Extracted records:

◇ ◇ ◇ ◇

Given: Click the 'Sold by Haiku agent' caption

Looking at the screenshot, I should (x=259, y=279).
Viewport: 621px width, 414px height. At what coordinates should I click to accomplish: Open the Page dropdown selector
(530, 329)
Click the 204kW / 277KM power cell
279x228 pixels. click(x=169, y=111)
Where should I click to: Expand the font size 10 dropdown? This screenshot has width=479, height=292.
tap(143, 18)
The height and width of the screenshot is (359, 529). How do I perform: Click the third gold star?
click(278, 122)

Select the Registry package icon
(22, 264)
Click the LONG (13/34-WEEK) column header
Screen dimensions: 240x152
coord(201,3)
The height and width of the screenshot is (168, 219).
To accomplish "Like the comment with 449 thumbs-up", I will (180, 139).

◇ ◇ ◇ ◇

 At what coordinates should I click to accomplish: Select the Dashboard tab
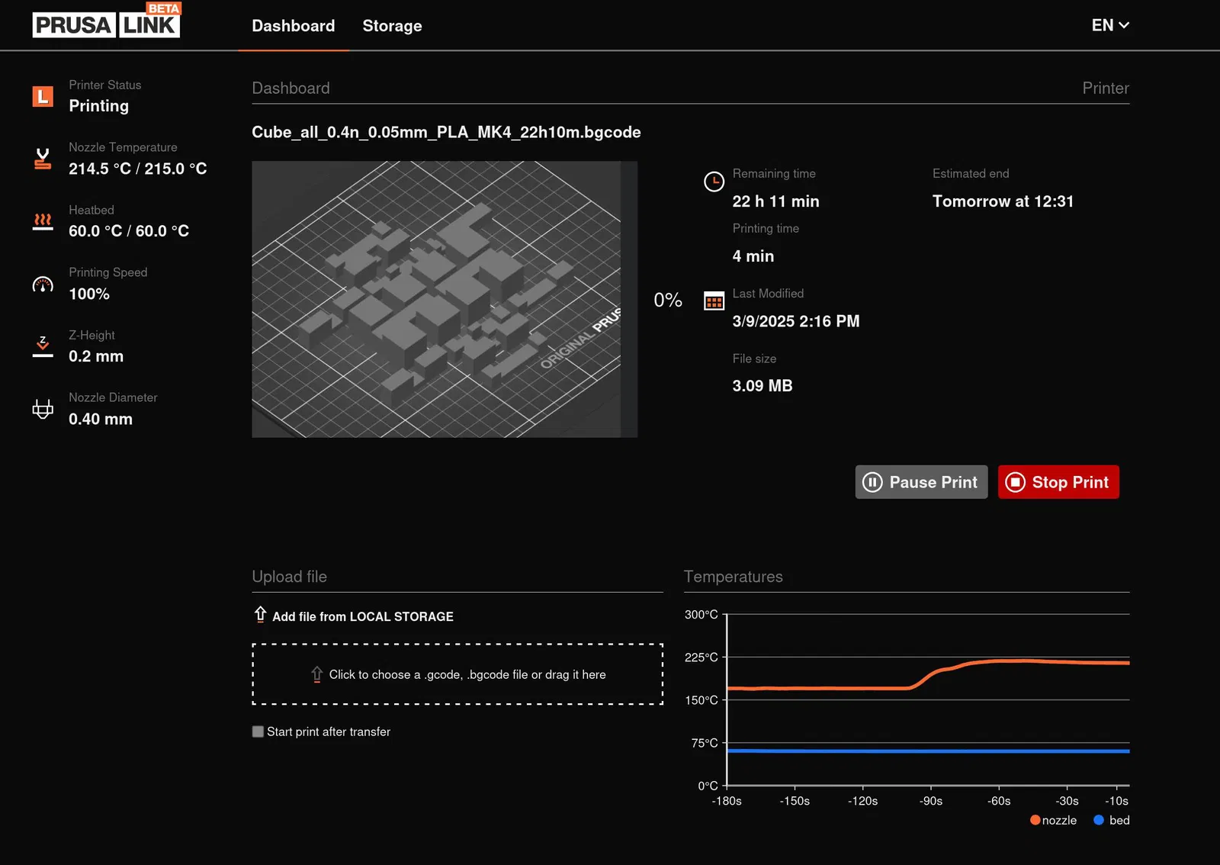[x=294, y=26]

◇ ◇ ◇ ◇

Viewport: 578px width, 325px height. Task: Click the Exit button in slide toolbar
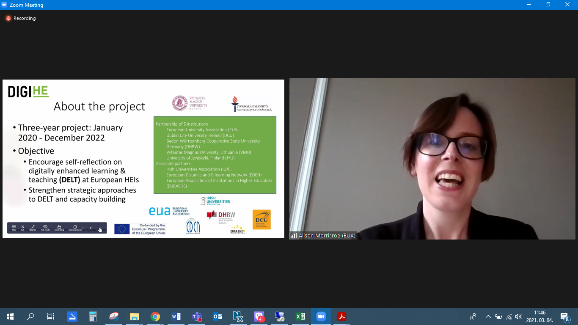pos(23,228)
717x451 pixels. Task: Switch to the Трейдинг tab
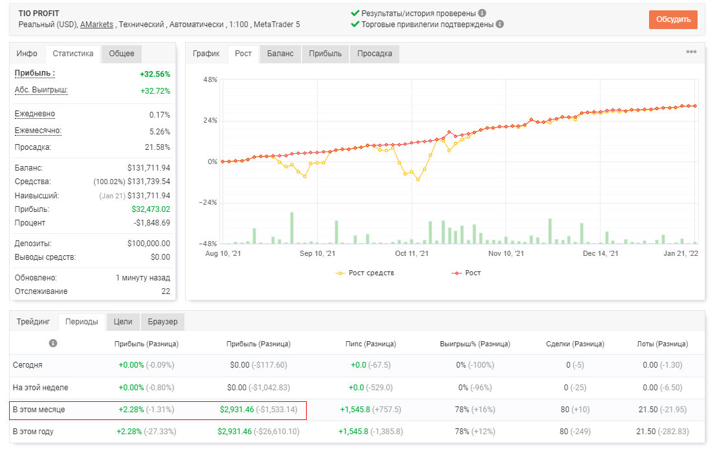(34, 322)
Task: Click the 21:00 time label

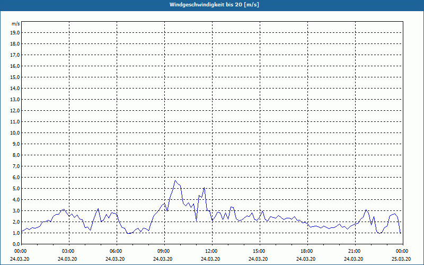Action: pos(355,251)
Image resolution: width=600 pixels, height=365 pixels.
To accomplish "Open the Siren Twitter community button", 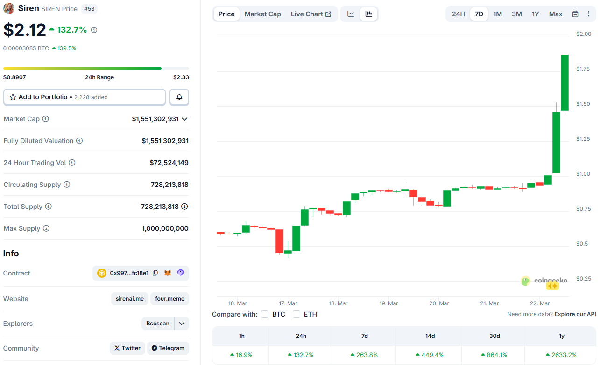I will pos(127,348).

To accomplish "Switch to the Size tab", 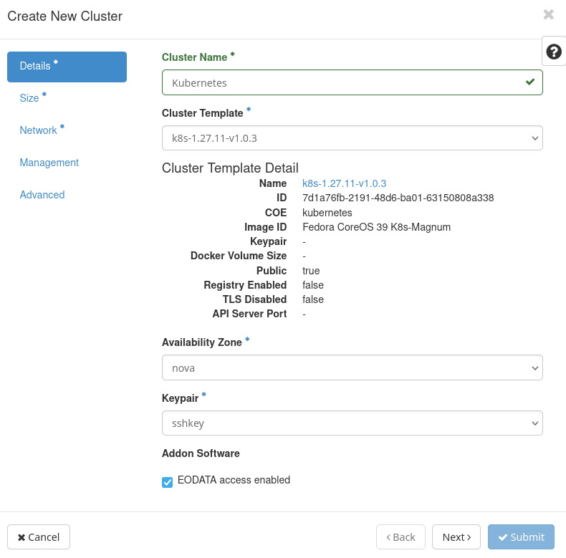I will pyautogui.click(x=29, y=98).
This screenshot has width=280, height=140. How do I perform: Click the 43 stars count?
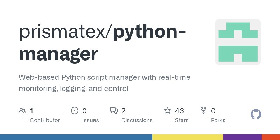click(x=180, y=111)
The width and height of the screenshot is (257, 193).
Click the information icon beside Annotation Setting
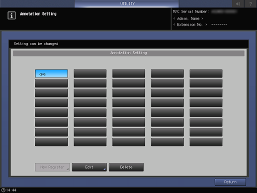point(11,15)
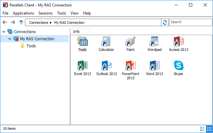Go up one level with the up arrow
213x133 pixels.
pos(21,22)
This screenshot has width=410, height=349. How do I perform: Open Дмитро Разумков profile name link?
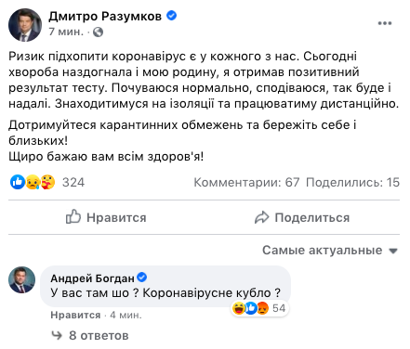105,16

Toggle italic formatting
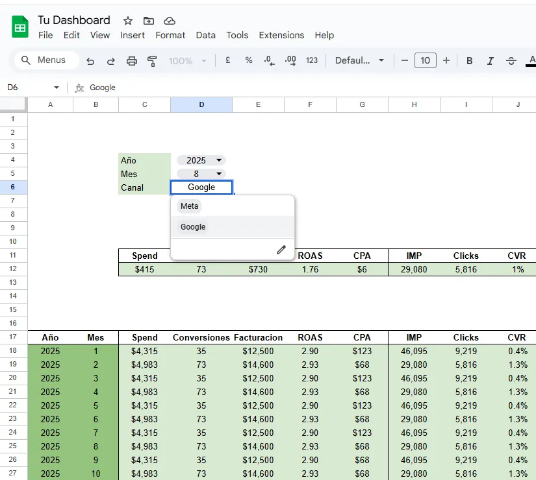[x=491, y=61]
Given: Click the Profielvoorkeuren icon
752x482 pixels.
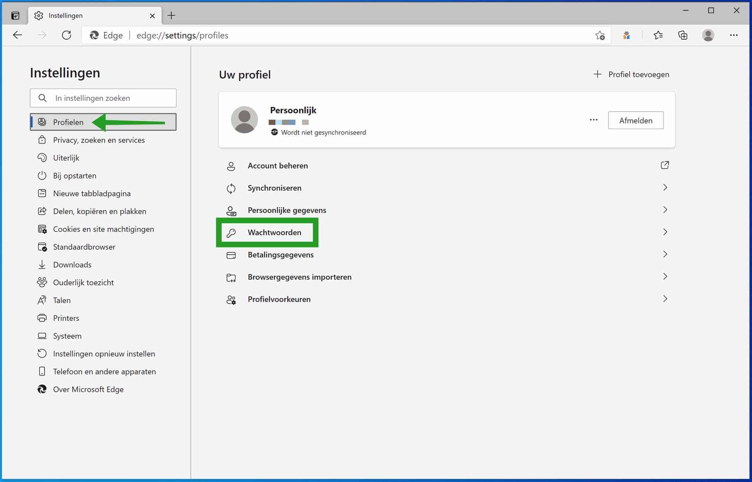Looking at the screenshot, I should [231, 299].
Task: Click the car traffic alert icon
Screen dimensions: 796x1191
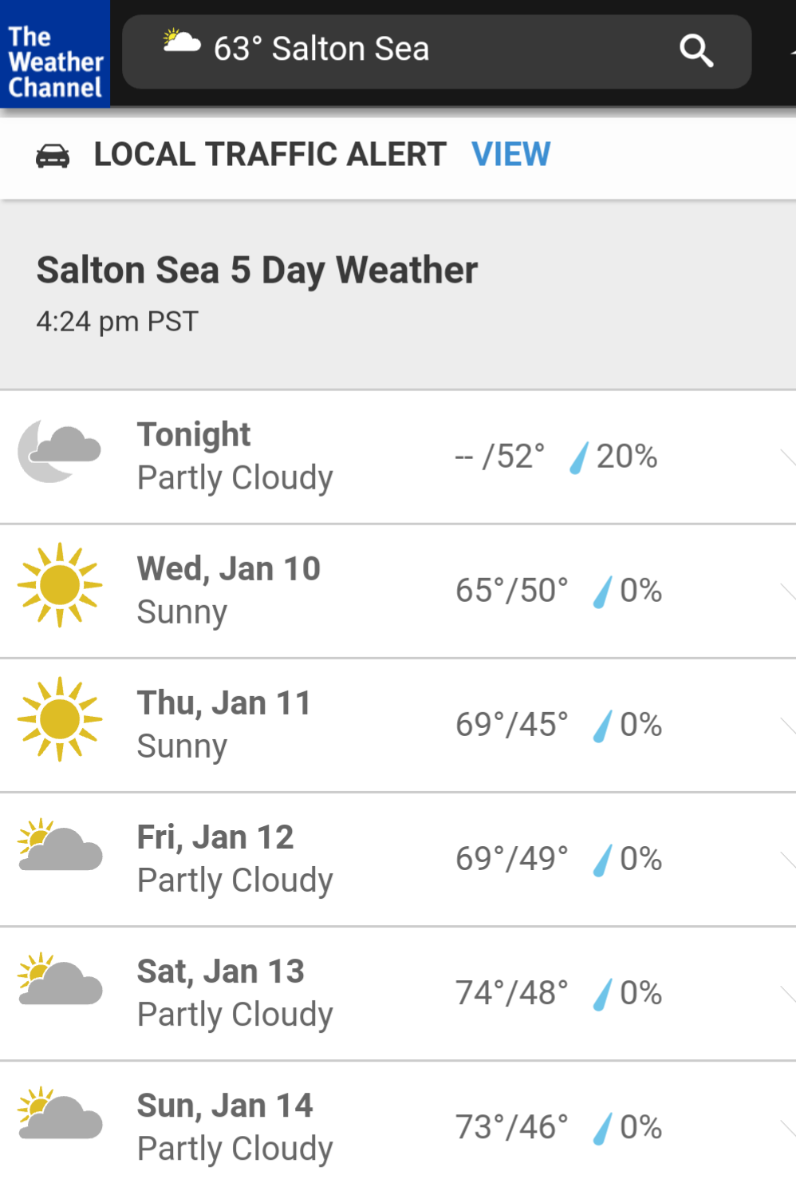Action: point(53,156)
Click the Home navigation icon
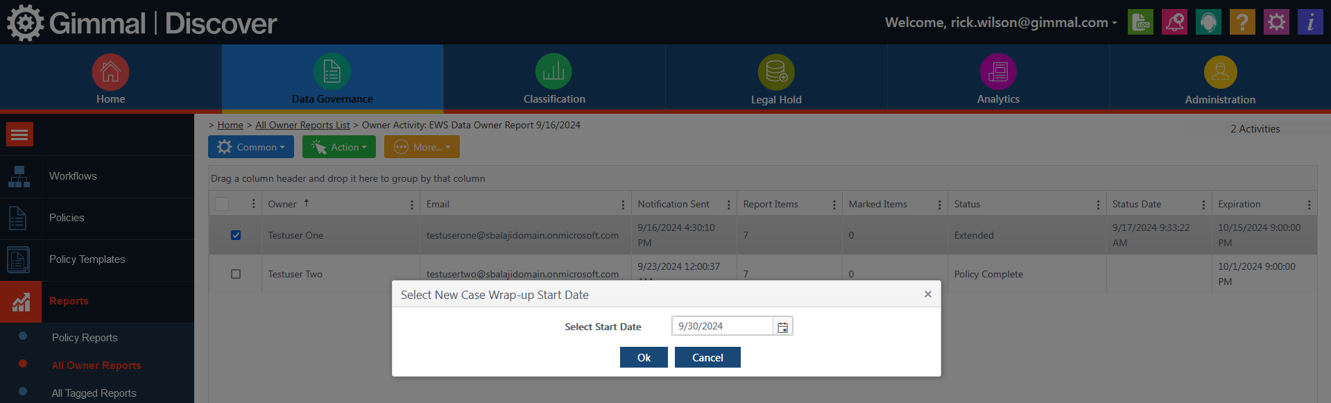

◇ ◇ ◇ ◇

Starting at the line above that contains "This screenshot has width=410, height=349.", transcribe every line exactly through the line that contains "Click the Home navigation icon", including that last one, and skip the pictures.

Answer space:
This screenshot has width=410, height=349. How do I perform: Open Дмитро Разумков profile name link?
105,16

Toggle italic formatting
[x=491, y=61]
Given: Click the Profielvoorkeuren icon
752x482 pixels.
Looking at the screenshot, I should [231, 299].
Task: Click the car traffic alert icon
Screen dimensions: 796x1191
Action: point(53,156)
Click the Home navigation icon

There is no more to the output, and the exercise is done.